– Но люди – не магма, – перебил Игорь.

– Сейчас начнется, – с усмешкой подумал Сафронов, – на полчаса минимум. Игорь, профессиональный лектор, не мог упустить возможность обкатать очередное свое выступление перед хоть и маленькой, но зато надежно привязанной к креслу аудиторией.

– Как там, у Иры дела? – перед самым Ириным домом спросил Сафронов.

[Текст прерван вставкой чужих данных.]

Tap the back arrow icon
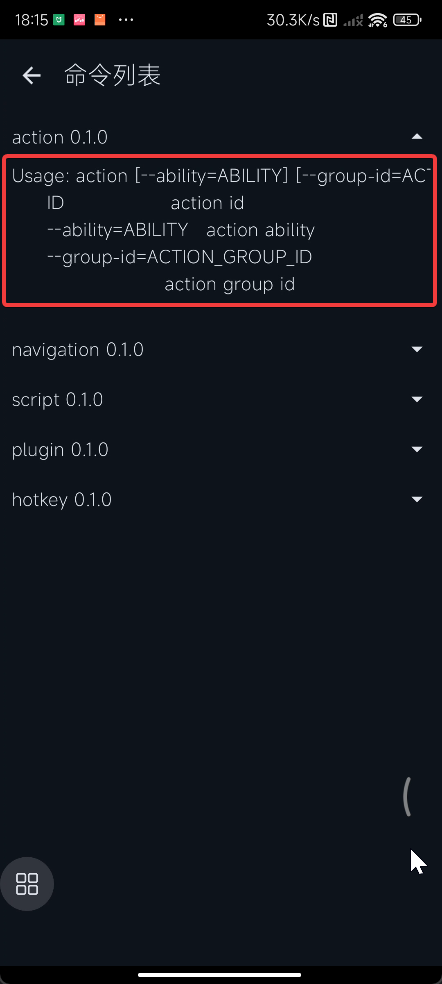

– Как обычно, – равнодушно ответствовал Игорек. – Ты же знаешь, как она живет. В ее подъезде только она одна не сидела. Все остальные – зеки. У нас же на правом берегу везде так. Редко кто на зоне не чалился. Тяжело ей с такими соседями. Она же с книжками все или растения свои перебирает, гербарии, мы ей сейчас на дом разрешаем работу брать. Институт оформление коллекции завершает, выходим на европейский уровень. Так она днем и ночью за микроскопом сидит, рассчитывает к новому году закончить.

– И?

– А неделю назад соседка ночью к ней постучала. Мужик ее, бывший зек, четыре ходки, разбушевался. Морда у соседки разбитая, кровь капает, сама плачет. Полицию боюсь, говорит, вызывать. Может, ты с ним, Ира, поговоришь? И Ира, дура, зашла в квартиру, зек этот сбил ее с ног, ударил куда-то, она не помнит, начал глаза выдавливать. Ей, женщине… Кто-то полицию все же вызвал. И этот зек подал в суд на Иру за незаконное проникновение в жилище. А ты ее знаешь, для нее это что смерть, она теперь ни спать, ни есть, ни ходить толком не может.

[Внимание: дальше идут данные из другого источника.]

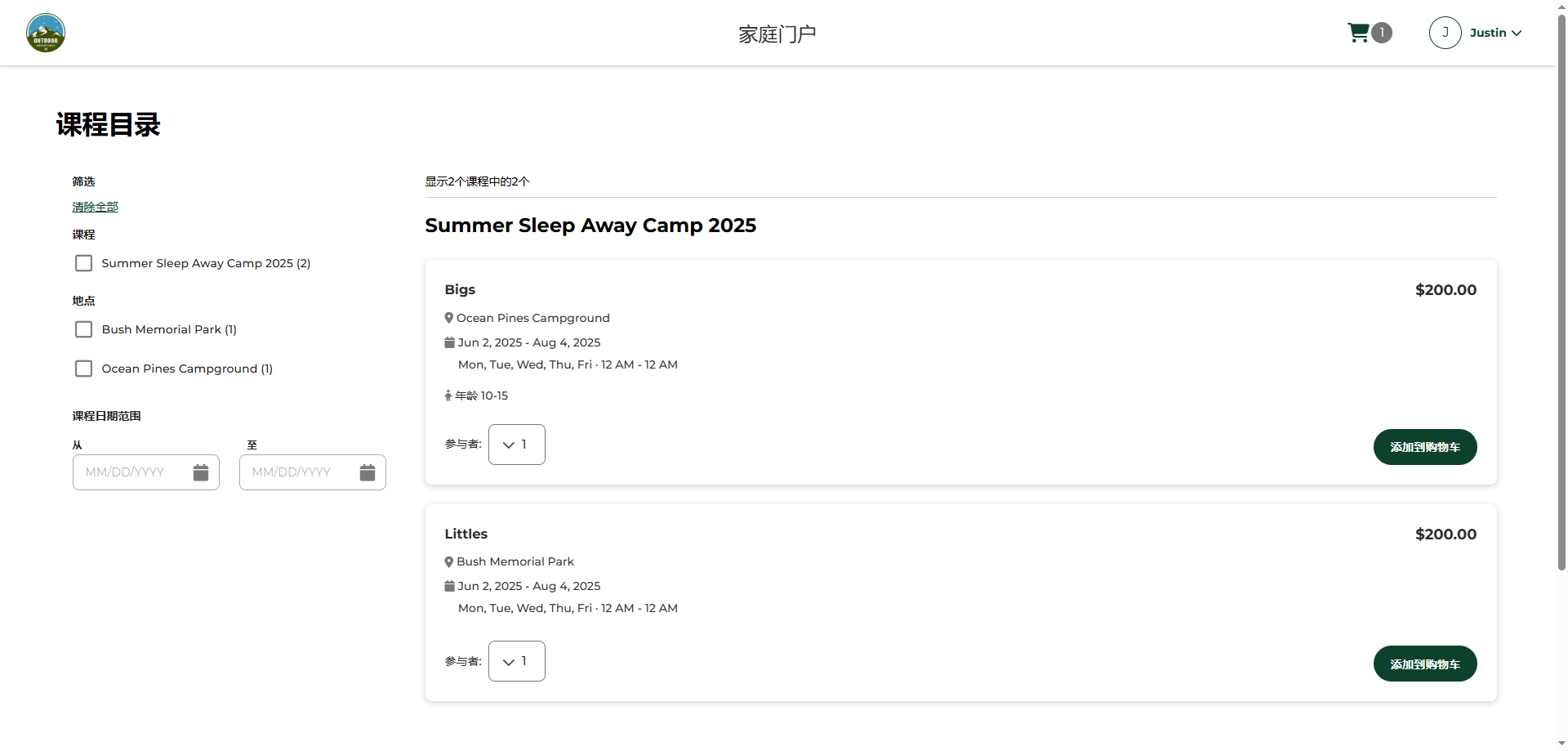
Task: Open the calendar picker for end date
Action: [x=368, y=472]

– А соседка что же? – спросил Сафронов.

– Обычное дело, на стороне мужа. Дескать, ничего не знаю, никто ее не бил, сама Ира виновата.

– Гады… – пробормотал журналист.

Машина завернула во двор напротив заброшенного пивного завода.

– Пиво-то помнишь наше? – кивнул Сафронов в сторону предприятия.

– Конечно. Говно было пиво, если честно.

– Но продавалось хорошо.

– Да, это они смогли.

– Если б немцы не купили завод, так бы до сих пор и работал.

– Слушай, я к Ире не пойду, некогда мне, в институт надо, – проговорил Игорь, – вы уж посидите там и за меня.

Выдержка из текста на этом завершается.